Norton Keeps Amendment to Weaken D.C. Gun Safety Out of Final Defense Authorization Bill
WASHINGTON, DC – The office of Congresswoman Eleanor Holmes Norton (D-DC) today announced that Norton succeeded in keeping an amendment to weaken D.C. gun safety laws out of the final National Defense Authorization Act for Fiscal Year 2014, passed by the Senate last night. The amendment was added on the House floor to the original House version of the bill, passed in June, but Norton got it removed from the final House-Senate compromise version of the bill, which now goes to the president for his signature. The amendment, which was added to the original House bill by Representative Phil Gingrey (R-GA), expresses the sense of Congress that active duty military personnel in their private capacity should be exempt from the gun safety laws of the District of Columbia, but not those of any other state or locality.
"I am grateful to Senator Carl Levin and Representative Adam Smith for working with me to yet again defeat this infringement on D.C.'s gun safety laws and D.C.'s home rule," said Norton. "Republicans, who profess to support a limited federal government and local control of local matters, override their own party's principle when they pick on the District of Columbia because they think they can. However – as our residents, our House and Senate allies and the gun safety community have shown – they are wrong."
Gingrey earlier this year also introduced the amendment as a stand-alone bill, but it has not received a vote. Last Congress, Gingrey added the amendment to the National Defense Authorization Act for Fiscal Year 2013 on the House floor. However, like this year, Norton, with the help of Senate Armed Services Committee Chairman Carl Levin (D-MI) and House Armed Services Committee Ranking Member Adam Smith (D-WA), got the provision removed from the version of the bill the president signed into law.
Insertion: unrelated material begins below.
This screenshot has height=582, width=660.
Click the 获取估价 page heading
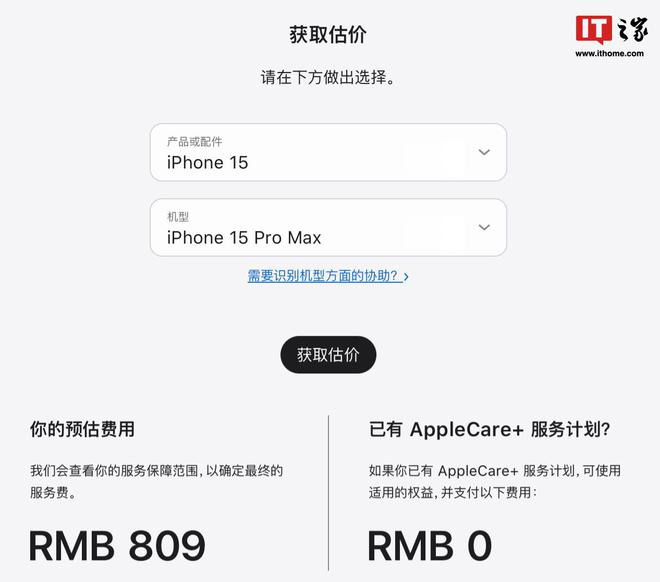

Last week, the National Rifle Association (NRA)-backed D.C. gun bill, which would wipe out D.C.'s gun laws and which forced Norton to pull the D.C. House Voting Rights Act from the House floor in 2010, was reintroduced in the House by Representative Jim Jordan (R-OH). It was also reintroduced last year and gained 174 cosponsors, but did not come to the floor for a vote. Last Congress, in addition to the Gingrey amendment and the NRA-backed D.C. gun bill, another attack on the District's gun safety laws was defeated when the House Judiciary Committee rejected an amendment that would have allowed out-of-state residents with state-issued concealed carry permits to carry concealed guns in the District.